The Path To U.S. Citizenship
Getting citizenship in the United States comes with an array of benefits. The process can be difficult, but an attorney can help.
Individuals throughout the United States have overcome adversity to enter the country. As Attorney General Holder recently stated in his delivery during the naturalization ceremony at the Department of Justice, although each individual has taken a unique path to get to this country, each story is “as old as our Republic.” Millions of immigrants have come to this country traveling over vast oceans, fleeing injustice and oppression to pursue the American Dream.
Pursuit of this dream is alive and well. However, actually obtaining citizenship through the naturalization process can be a long and arduous process.
Benefits of citizenship
There are a variety of benefits to obtaining citizenship. This includes the ability to keep residency, since a citizen’s right to remain in the United States cannot be taken away. Citizens can travel with a U.S. passport. Having a U.S. passport allows government assistance when necessary when traveling overseas.

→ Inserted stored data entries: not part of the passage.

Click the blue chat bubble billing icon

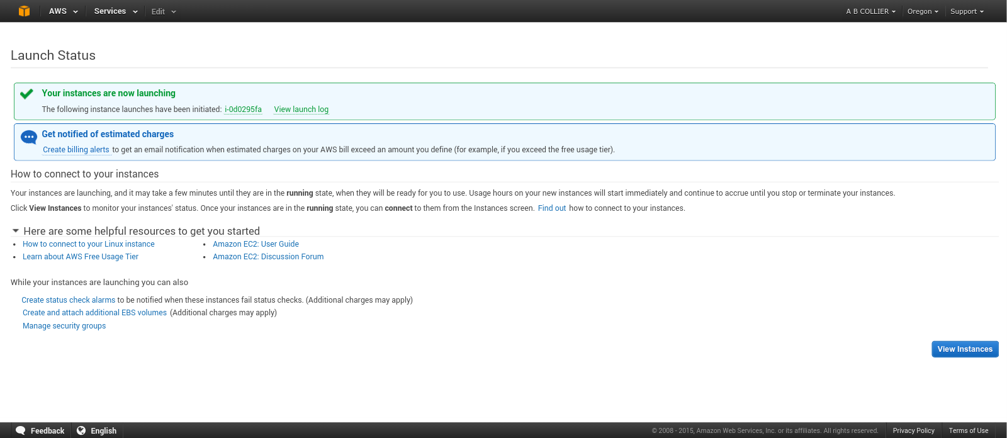[x=29, y=137]
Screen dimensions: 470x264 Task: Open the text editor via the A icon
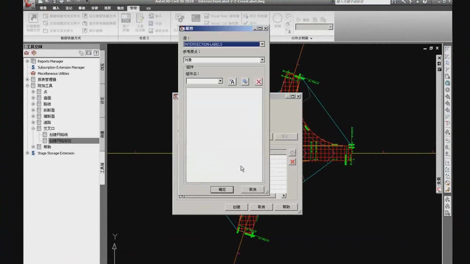232,81
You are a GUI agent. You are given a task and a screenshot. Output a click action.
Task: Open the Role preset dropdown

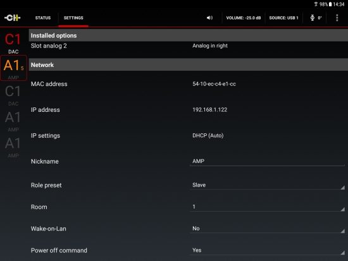tap(268, 185)
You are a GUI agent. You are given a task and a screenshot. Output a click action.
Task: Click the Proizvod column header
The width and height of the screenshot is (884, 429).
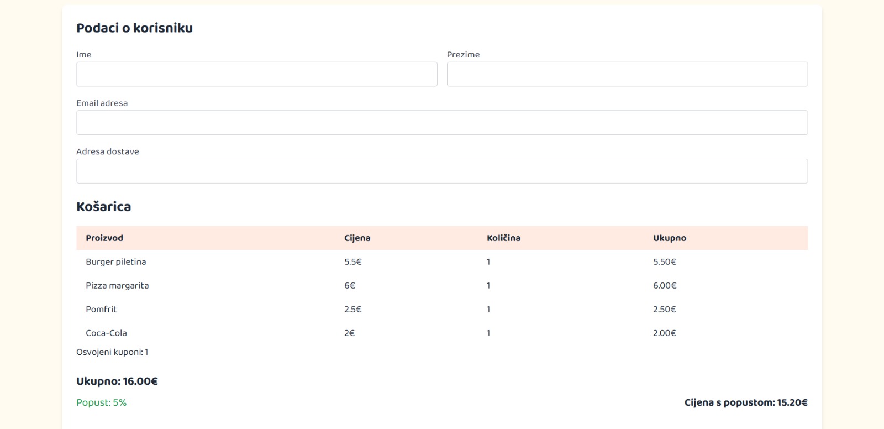tap(104, 238)
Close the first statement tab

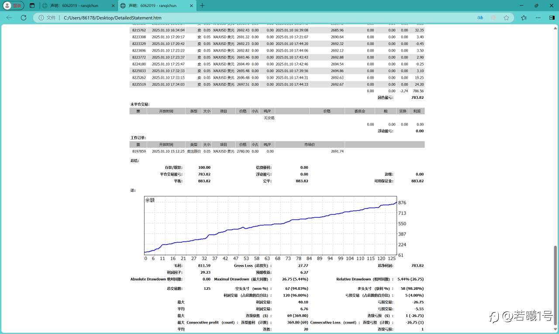(113, 6)
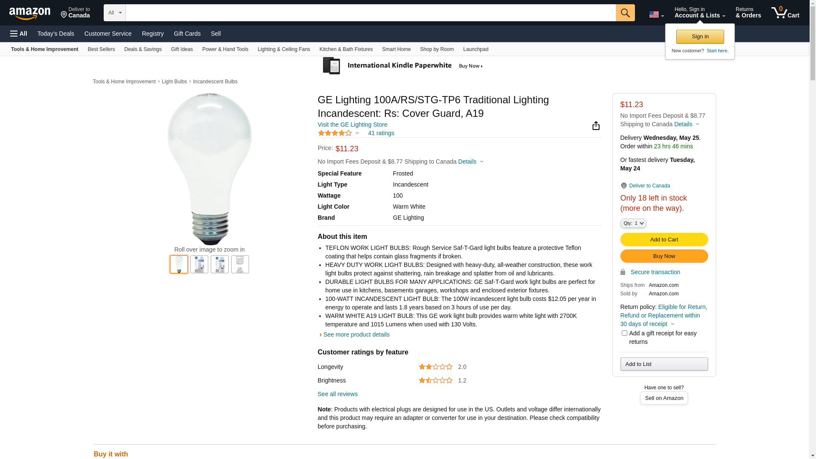Open the hamburger All menu
This screenshot has width=816, height=459.
click(x=19, y=34)
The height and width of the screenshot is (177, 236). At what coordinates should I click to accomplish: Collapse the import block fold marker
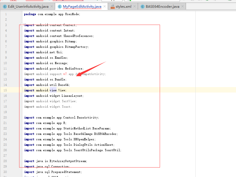coord(22,24)
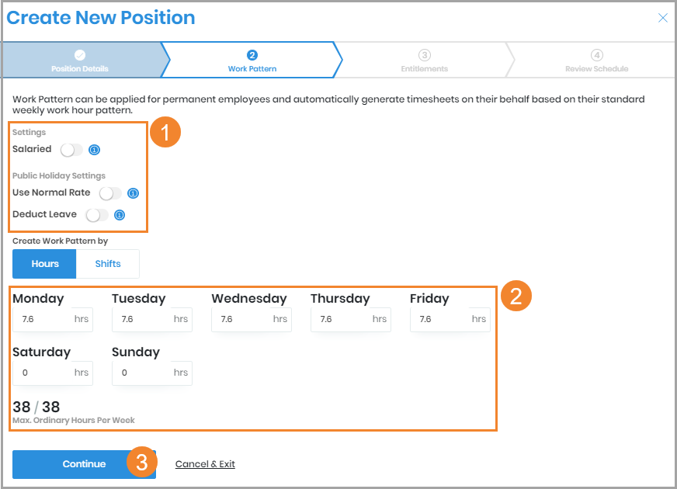Switch to Shifts work pattern option
The width and height of the screenshot is (677, 489).
tap(108, 264)
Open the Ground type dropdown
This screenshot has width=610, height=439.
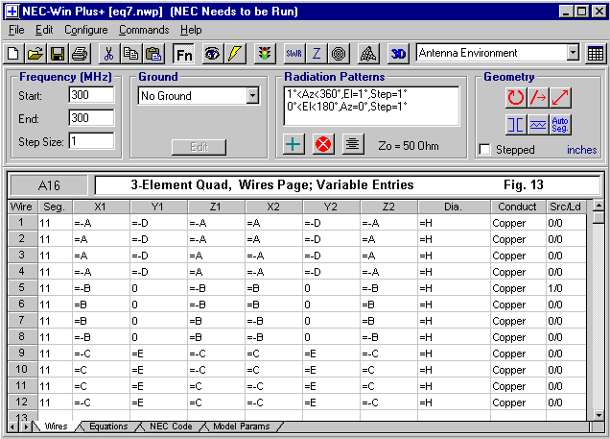tap(252, 96)
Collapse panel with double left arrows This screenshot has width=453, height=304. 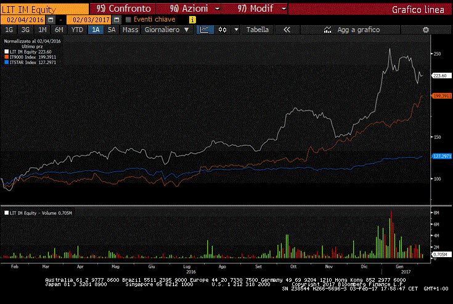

It is also important to note that obtaining citizenship is beneficial not just for the individual. Some additional considerations include the benefits to:
- Community. Once citizenship is obtained, the individual can vote in federal and state elections. A citizen also has the ability to run for office themselves, allowing for an opportunity to have a voice in how the political system is run in his or her community.
- Family. A citizen is also able to petition to bring family members permanently to the United States, including spouse, parents, children (married and unmarried), brothers and sisters. Citizens generally get priority when filing these petitions.
These are just a few of the rights and privileges that are available to those who obtain citizenship. Those who are interested in citizenship must complete a variety of requirements.
Applying for US citizenship
Permanent residents can apply for citizenship if they are 18 or older, have good moral character and have lived in the US for a continuous period of time. The applicant must also have lived in the United States for at least five years. (This time period is reduced to three years for certain permanent residents who obtained their green cards through marriage to a U.S. citizen spouse.) Additional requirements (which can be waived in certain instances) include an understanding of the U.S. government and the ability to read, write and communicate in English.
Obtaining citizenship, or going through the process of naturalization, is not easy. Completion of a lengthy application form is required, and those who do not follow the instructions or neglect to include certain information can face lengthy delays and potential denial of their application. A citizenship attorney can help guide you through the process and better ensure your odds of a more successful outcome.